Environment_Infrastructure/setup/08-prod-db-cluster-setup.md
Murat ÖZDEMİR 67dc2986dd docs(infra): restructure and update infrastructure setup documentation
- Anglicized setup and facts markdown file names for better consistency.

- Updated 01-swarm-init-multinode.md to highlight Ansible automation of Swarm initialization and labeling.

- Overhauled 03-infra-stack-changes.md to describe the single monolithic file strategy and reflect current Redis, RabbitMQ, and etcd cluster configurations.

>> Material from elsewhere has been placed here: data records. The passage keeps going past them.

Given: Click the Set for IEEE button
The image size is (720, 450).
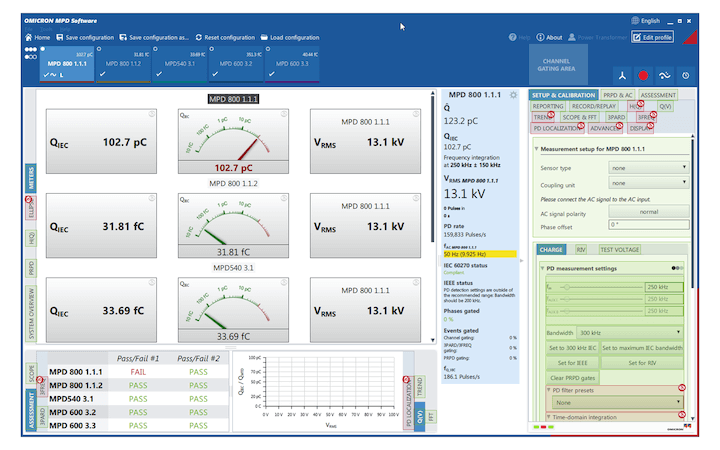Looking at the screenshot, I should point(573,362).
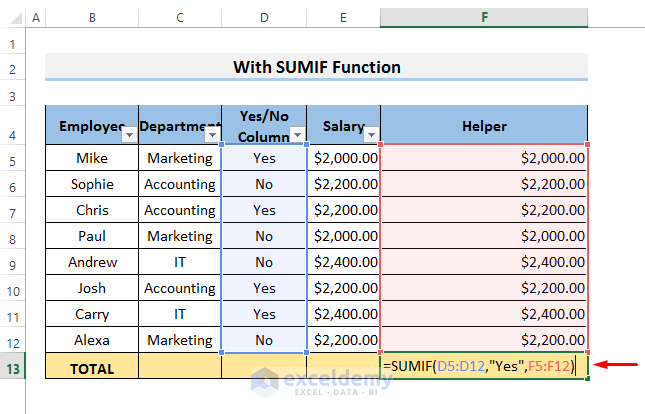
Task: Select the column A header
Action: coord(36,18)
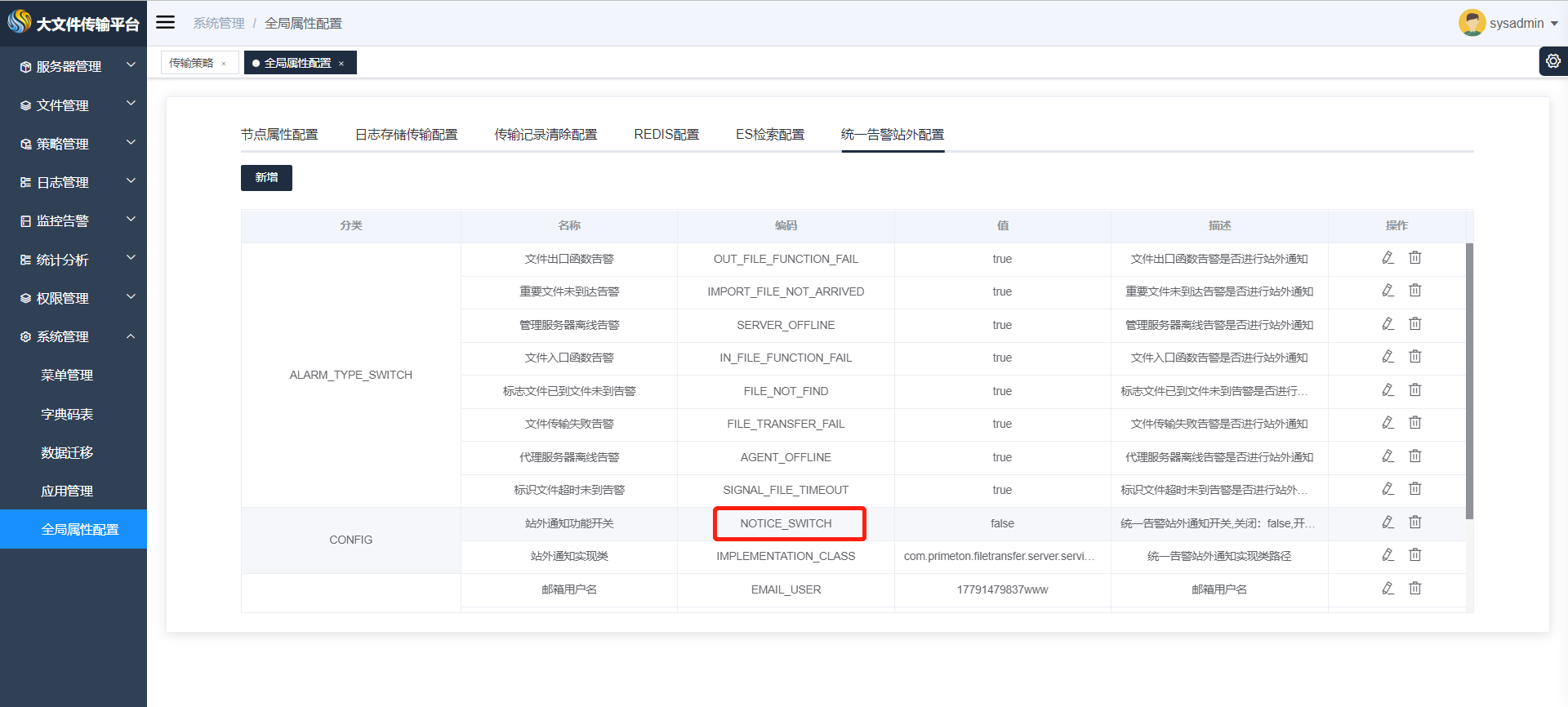This screenshot has width=1568, height=707.
Task: Switch to the 节点属性配置 tab
Action: click(279, 135)
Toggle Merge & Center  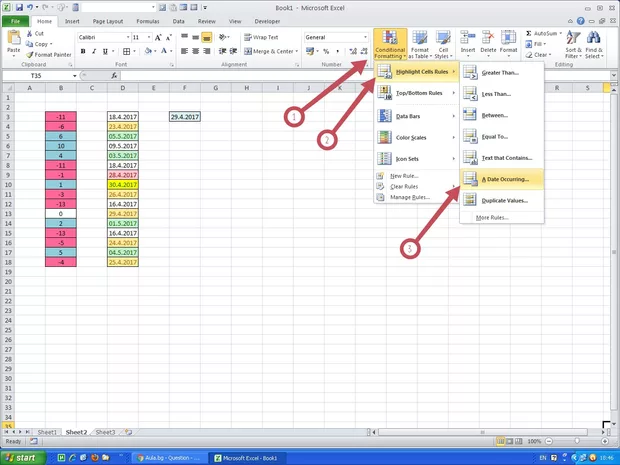[x=268, y=51]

- Fixed minor overrides and typos in Patroni templates and Ansible bootstrap documents.

- Restructured README and roadmap mapping to align with the renamed setup documents.
2026-06-15 16:42:18 +03:00

22 KiB
Raw Permalink Blame History

08 - Prod DB Cluster Setup (Swarm)

The purpose of this phase is to add the three DB nodes to Docker Swarm as workers and configure the MongoDB replica set and the PostgreSQL high-availability setup managed with Patroni + etcd.

07-prod-ansible-bootstrap.md must be completed on all DB nodes.

Architecture

iklim-app-01/02/03  (Swarm manager'lar, 10.20.10.11/12/13)
        |
        |-- iklimco-net (overlay)
        |
iklim-db-01  (Swarm worker, 10.20.20.11)
    mongodb-01   [rs0 member 0 — preferred primary]
    etcd-01      [etcd cluster member]
    patroni-01   [Patroni + PostgreSQL — first primary candidate]

iklim-db-02  (Swarm worker, 10.20.20.12)
    mongodb-02   [rs0 member 1]
    etcd-02      [etcd cluster member]
    patroni-02   [Patroni + PostgreSQL — standby]

iklim-db-03  (Swarm worker, 10.20.20.13)
    mongodb-03   [rs0 member 2]
    etcd-03      [etcd cluster member]
    patroni-03   [Patroni + PostgreSQL — standby]

DB containers discover each other through overlay DNS aliases (mongodb-01, etcd-01, patroni-01, etc.) on the shared iklimco-net overlay network. Patroni/PostgreSQL, MongoDB, and etcd are the DB/cluster services covered by this document; they publish their cluster ports in host mode so replication traffic goes directly through the Hetzner private network while overlay DNS resolves service names correctly.

The current prod DB services are defined in the root docker-stack-infra_db-prod.yml stack file. That stack also contains non-DB infrastructure services such as Redis, Redis Sentinel, and RabbitMQ. Those services are intentionally different: they run on node.labels.type == service app/service nodes, do not publish host-mode ports in this stack, and communicate through the iklimco-net overlay network only. Do not generalize the DB host-mode rule to Redis or RabbitMQ.

1. Firewall Update

Verify that the following rules exist in terraform/hetzner/prod/firewall.tf; if any are missing, add them and run terraform apply.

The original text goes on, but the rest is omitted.